The organisation has warned that the so-called manosphere - made up of websites, forums, blogs and vlogs around various strands of the anti-feminist movement - has been "integral to the growth of the alt-right", attracting a "younger contingent" of men in their teens to early 20s.
The manosphere was examined as part of the charity's annual 'State of Hate' report, released on Monday.

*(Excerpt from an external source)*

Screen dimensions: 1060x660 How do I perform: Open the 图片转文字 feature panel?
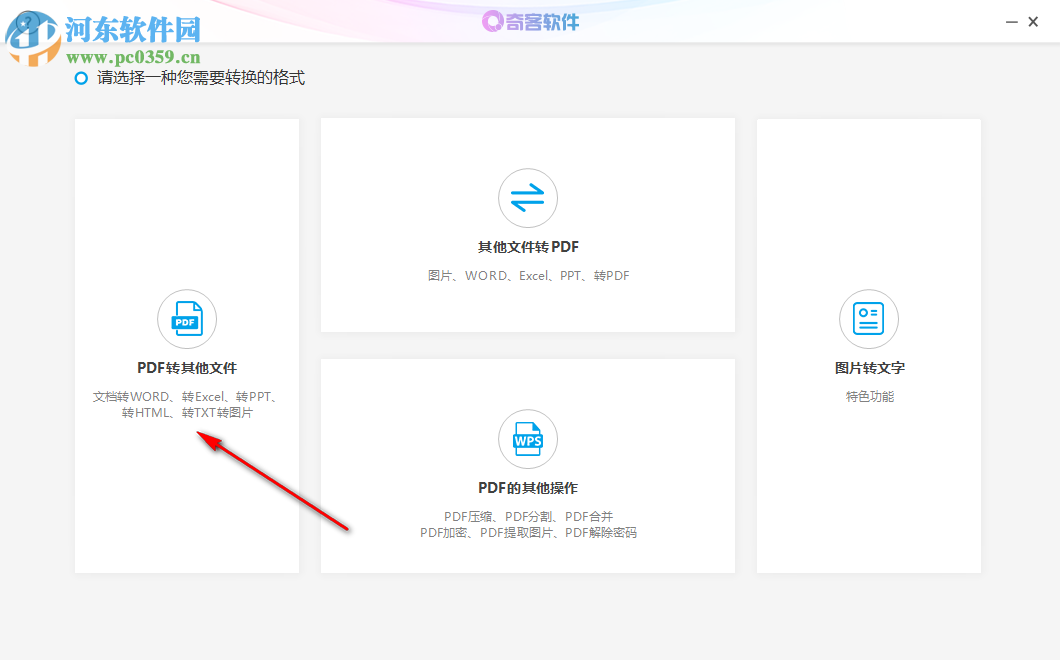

The research identified various sects of anti-feminist online thought, including men's rights activists, men 'going their own way', pick-up artists and the violence-linked involuntary celibate (incel) movement.
Speaking to JOE, Hope not Hate researcher Simon Murdoch, said: "There have been documented cases of people who have left that world saying ‘that was my route in’.
"It’s not going to be the route in for everyone, other people will come into alt-right or far-right politics through different routes, but it has served as a route for some people."
He added: "But even people in the manosphere who say they reject these other extreme areas of politics - even if they have extreme views on women and gender - see themselves as victims of political correctness in the same way as people in the alt-right see themselves."
Research into the manosphere by the charity found that the UK is second in the world only to the USA for traffic to a number of high profile misogynistic websites.
The intersection of extreme gender and race politics can be seen in the politics of alt-right figureheads such as Paul Joseph Watson. Despite claiming not to be far-right, the vlogger has made anti-feminism a key part of his messages, distributed to hundreds of thousands of followers via his social media platforms.
"More than ever there's an opportunity for people to come into contact with this stuff online," Murdoch said. "People can come across fringes of this stuff in the YouTube community, for example, or if they're already interested in broader more mainstream far-right stuff like Joseph Watson they might start to come into it through that.
"But the real dedicated forums and websites that consciously are part of the manosphere are still very niche. Like most extreme politics you have to have been interested in following these communities for a while."
The research comes as part of a wider look into extremism in the UK. The Hope not Hate report found that the extreme far-right is becoming younger, with an increasing threat level from far-right 'lone actor' terrorism. Five of the world’s top 10 far-right activists, in terms of social media reach, were also found to be British.